-- RECORD EXCERPTS follows --
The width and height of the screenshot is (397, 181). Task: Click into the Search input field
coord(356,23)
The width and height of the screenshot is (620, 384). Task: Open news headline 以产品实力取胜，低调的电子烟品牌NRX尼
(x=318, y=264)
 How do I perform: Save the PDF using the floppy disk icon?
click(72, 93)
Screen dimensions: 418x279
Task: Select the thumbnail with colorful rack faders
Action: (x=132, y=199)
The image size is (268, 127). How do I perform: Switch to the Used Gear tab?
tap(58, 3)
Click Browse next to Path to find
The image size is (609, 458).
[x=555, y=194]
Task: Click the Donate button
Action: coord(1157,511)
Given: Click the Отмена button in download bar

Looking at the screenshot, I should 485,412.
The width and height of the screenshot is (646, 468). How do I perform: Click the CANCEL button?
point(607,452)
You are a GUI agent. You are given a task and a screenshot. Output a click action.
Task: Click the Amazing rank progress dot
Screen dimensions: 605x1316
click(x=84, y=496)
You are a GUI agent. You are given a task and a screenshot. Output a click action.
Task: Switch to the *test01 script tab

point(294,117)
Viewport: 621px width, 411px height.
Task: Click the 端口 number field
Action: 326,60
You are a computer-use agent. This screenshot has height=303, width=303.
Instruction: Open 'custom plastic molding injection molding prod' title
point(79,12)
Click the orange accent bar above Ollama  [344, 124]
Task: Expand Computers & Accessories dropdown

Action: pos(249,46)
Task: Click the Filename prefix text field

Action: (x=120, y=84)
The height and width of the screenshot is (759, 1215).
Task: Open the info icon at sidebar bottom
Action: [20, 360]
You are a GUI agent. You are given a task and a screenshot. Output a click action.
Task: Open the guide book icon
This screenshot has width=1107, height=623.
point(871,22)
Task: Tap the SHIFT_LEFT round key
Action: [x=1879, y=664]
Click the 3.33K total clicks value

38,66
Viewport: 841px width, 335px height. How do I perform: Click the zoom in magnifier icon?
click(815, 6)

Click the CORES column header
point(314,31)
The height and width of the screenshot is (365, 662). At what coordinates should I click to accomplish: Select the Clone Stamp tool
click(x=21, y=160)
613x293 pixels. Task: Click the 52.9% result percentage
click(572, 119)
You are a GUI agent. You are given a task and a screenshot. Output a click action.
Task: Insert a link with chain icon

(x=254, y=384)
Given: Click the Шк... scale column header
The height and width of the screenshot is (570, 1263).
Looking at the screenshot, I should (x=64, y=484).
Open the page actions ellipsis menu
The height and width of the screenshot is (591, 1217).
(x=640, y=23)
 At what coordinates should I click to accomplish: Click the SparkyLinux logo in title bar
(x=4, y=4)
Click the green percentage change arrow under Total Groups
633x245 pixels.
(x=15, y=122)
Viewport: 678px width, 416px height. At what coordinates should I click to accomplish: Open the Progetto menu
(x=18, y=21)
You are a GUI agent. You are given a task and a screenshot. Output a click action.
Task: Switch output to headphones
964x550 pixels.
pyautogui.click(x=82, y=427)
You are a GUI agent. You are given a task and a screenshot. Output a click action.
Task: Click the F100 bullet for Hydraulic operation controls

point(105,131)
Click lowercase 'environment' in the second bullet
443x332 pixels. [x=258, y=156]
-- RECORD EXCERPTS concluded --
TASK OBJECTIVE
Your task is to retype the records precisely as they stand.

ANSWER SPACE
The width and height of the screenshot is (397, 181). Task: Click into the Search input field
coord(356,23)
The width and height of the screenshot is (620, 384). Task: Open news headline 以产品实力取胜，低调的电子烟品牌NRX尼
(x=318, y=264)
 How do I perform: Save the PDF using the floppy disk icon?
click(72, 93)
Screen dimensions: 418x279
Task: Select the thumbnail with colorful rack faders
Action: (x=132, y=199)
The image size is (268, 127). How do I perform: Switch to the Used Gear tab?
tap(58, 3)
Click Browse next to Path to find
The image size is (609, 458).
[x=555, y=194]
Task: Click the Donate button
Action: coord(1157,511)
Given: Click the Отмена button in download bar

Looking at the screenshot, I should 485,412.
The width and height of the screenshot is (646, 468). How do I perform: Click the CANCEL button?
point(607,452)
You are a GUI agent. You are given a task and a screenshot. Output a click action.
Task: Click the Amazing rank progress dot
Screen dimensions: 605x1316
click(x=84, y=496)
You are a GUI agent. You are given a task and a screenshot. Output a click action.
Task: Switch to the *test01 script tab

point(294,117)
Viewport: 621px width, 411px height.
Task: Click the 端口 number field
Action: 326,60
You are a computer-use agent. This screenshot has height=303, width=303.
Instruction: Open 'custom plastic molding injection molding prod' title
point(79,12)
Click the orange accent bar above Ollama  [344, 124]
Task: Expand Computers & Accessories dropdown

Action: pos(249,46)
Task: Click the Filename prefix text field

Action: (x=120, y=84)
The height and width of the screenshot is (759, 1215).
Task: Open the info icon at sidebar bottom
Action: [20, 360]
You are a GUI agent. You are given a task and a screenshot. Output a click action.
Task: Open the guide book icon
This screenshot has width=1107, height=623.
point(871,22)
Task: Tap the SHIFT_LEFT round key
Action: [x=1879, y=664]
Click the 3.33K total clicks value

38,66
Viewport: 841px width, 335px height. How do I perform: Click the zoom in magnifier icon?
click(815, 6)

Click the CORES column header
point(314,31)
The height and width of the screenshot is (365, 662). At what coordinates should I click to accomplish: Select the Clone Stamp tool
click(x=21, y=160)
613x293 pixels. Task: Click the 52.9% result percentage
click(572, 119)
You are a GUI agent. You are given a task and a screenshot. Output a click action.
Task: Insert a link with chain icon

(x=254, y=384)
Given: Click the Шк... scale column header
The height and width of the screenshot is (570, 1263).
Looking at the screenshot, I should (x=64, y=484).
Open the page actions ellipsis menu
The height and width of the screenshot is (591, 1217).
(x=640, y=23)
 At what coordinates should I click to accomplish: Click the SparkyLinux logo in title bar
(x=4, y=4)
Click the green percentage change arrow under Total Groups
633x245 pixels.
(x=15, y=122)
Viewport: 678px width, 416px height. At what coordinates should I click to accomplish: Open the Progetto menu
(x=18, y=21)
You are a GUI agent. You are given a task and a screenshot. Output a click action.
Task: Switch output to headphones
964x550 pixels.
pyautogui.click(x=82, y=427)
You are a GUI agent. You are given a task and a screenshot. Output a click action.
Task: Click the F100 bullet for Hydraulic operation controls

point(105,131)
Click lowercase 'environment' in the second bullet
443x332 pixels. [x=258, y=156]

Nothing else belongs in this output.